Towards Better Interviews

November 26, 2014

I recently went through a career transition and had the opportunity to interview with some great engineering teams and was able to land the job I wanted. Reflecting on what went right and what went wrong, I observed a few things that are mostly not mentioned in interview preparation guides. Though I have personally applied these tips in my engineering interviews, they should equally apply well to job interviews in most fields. So let’s get to it!

Know the people

For most of us, our day-to-day activities do not involve having 5 to 6 intense conversations with strangers back to back on the same day. If you are an engineer in a good team which values your ability to create things, it is possible that you mainly interact with a small group of people on a regular basis and spend most of your time writing code.

Given this, imagine how weird it is to suddenly have to talk to a steady stream of new people from morning to evening. Outside of interviews, we rarely ever get to do this. No one talks about how strange a feeling this is and how much cognitive overload you will face purely as a result of it. Now, add to it the fact that these conversations are pretty intense and the interviewers’ feedback will directly impact your chances of landing a new job. Forget solving programming problems - in this type of situation, even talking about a mundane topic like the weather becomes hard!

But, no one talks about this. They talk about how difficult it is to code on the white-board but not this.

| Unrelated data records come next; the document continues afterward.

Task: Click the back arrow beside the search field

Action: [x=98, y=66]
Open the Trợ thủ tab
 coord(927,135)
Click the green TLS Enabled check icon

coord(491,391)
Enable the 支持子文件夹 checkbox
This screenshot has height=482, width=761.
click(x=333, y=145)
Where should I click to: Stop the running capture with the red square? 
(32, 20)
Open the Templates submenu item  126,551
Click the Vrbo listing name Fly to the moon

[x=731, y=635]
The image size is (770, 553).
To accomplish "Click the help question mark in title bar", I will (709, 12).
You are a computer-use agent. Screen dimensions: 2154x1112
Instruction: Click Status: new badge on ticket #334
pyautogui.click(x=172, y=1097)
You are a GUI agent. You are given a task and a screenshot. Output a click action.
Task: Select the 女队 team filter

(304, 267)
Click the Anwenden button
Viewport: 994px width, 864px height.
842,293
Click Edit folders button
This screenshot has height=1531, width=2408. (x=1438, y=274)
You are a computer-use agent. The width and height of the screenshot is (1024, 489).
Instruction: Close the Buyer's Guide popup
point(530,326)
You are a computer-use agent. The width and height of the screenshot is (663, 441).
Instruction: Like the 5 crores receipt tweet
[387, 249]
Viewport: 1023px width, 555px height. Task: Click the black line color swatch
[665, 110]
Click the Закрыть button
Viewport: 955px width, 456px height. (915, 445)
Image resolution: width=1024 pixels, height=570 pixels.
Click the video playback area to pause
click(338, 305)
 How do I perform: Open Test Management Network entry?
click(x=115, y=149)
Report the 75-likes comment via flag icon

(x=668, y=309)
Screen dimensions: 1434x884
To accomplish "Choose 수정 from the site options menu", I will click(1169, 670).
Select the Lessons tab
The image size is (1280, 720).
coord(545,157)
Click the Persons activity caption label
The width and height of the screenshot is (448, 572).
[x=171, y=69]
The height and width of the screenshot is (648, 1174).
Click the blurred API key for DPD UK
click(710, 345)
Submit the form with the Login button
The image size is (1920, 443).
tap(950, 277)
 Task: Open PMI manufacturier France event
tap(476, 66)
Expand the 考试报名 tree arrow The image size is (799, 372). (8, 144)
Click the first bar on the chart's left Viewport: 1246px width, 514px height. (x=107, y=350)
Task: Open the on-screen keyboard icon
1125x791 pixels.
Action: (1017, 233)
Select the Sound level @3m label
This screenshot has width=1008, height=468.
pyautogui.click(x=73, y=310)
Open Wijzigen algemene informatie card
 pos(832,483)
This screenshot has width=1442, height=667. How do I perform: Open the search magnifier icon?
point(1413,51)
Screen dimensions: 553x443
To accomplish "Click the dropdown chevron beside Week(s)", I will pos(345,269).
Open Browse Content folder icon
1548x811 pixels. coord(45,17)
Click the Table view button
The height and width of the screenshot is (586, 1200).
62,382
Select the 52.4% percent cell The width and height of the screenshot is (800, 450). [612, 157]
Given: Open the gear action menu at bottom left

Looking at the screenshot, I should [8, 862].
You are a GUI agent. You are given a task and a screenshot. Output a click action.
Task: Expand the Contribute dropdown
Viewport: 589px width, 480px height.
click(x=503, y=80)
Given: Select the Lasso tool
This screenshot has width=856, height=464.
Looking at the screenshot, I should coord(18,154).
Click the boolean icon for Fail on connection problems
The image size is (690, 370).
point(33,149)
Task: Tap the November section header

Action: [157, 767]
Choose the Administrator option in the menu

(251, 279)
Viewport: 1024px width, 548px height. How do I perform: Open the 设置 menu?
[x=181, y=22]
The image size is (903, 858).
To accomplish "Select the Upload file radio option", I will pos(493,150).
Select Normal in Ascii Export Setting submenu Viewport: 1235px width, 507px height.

Interviewers are aware of this difficulty. That’s why most of them begin the conversation with the specific goal of putting you at ease and making you feel comfortable. No matter how careful they are, you are simply not equipped to handle this alien situation effectively.

Now that we have a handle on the problem, you can think of solutions to mitigate the impact. Going to conferences and meetups will make you more experienced in talking to new people but we can do more.

Usually, most professional companies will plan out the logistics of your interview in advance so that the interview loop flows smoothly. This helps the company better achieve its goal of evaluating the candidate’s fit for the job. Taking it a step further, most companies also let you know in advance the list of people you will be talking to, the order in which you will talk to them, and their roles. In this day and age, it is easy to look up your interviewers online with this information - usually a LinkedIn or Twitter profile will turn up. Now, you can get some idea of how they look from their profile picture. How does this even help in relation to a technical interview? Putting a face to the name automatically reduces some cognitive load of meeting someone new. Your brain already has some idea of who you will be meeting, which lessens the impediment of talking to a stranger. Knowing how the interviewer looks like makes them less of a stranger to you and the comfort that comes as a result of that helps you focus more on the conversation.

Also, when you meet anyone new, especially if you are going to spend the next half hour or more talking to them, it is only natural that you are going to be curious about them. You might wonder about how experienced they are, what technologies they know and like, what cool things they have built, where they went to school etc., After all, if you get the job, you will most probably work with them closely and perhaps see them as much as your family! It is normal to ask some of these questions to your interviewer but mainly, the interview is about you and your fitness for the job. There is only a limited amount of time (if any) for such questions, but their LinkedIn profile or Twitter feed will help you make a better mental model of the person you will be talking too. Again, this benefits you cognitively by lessening the distraction that comes from your natural, human curiosity.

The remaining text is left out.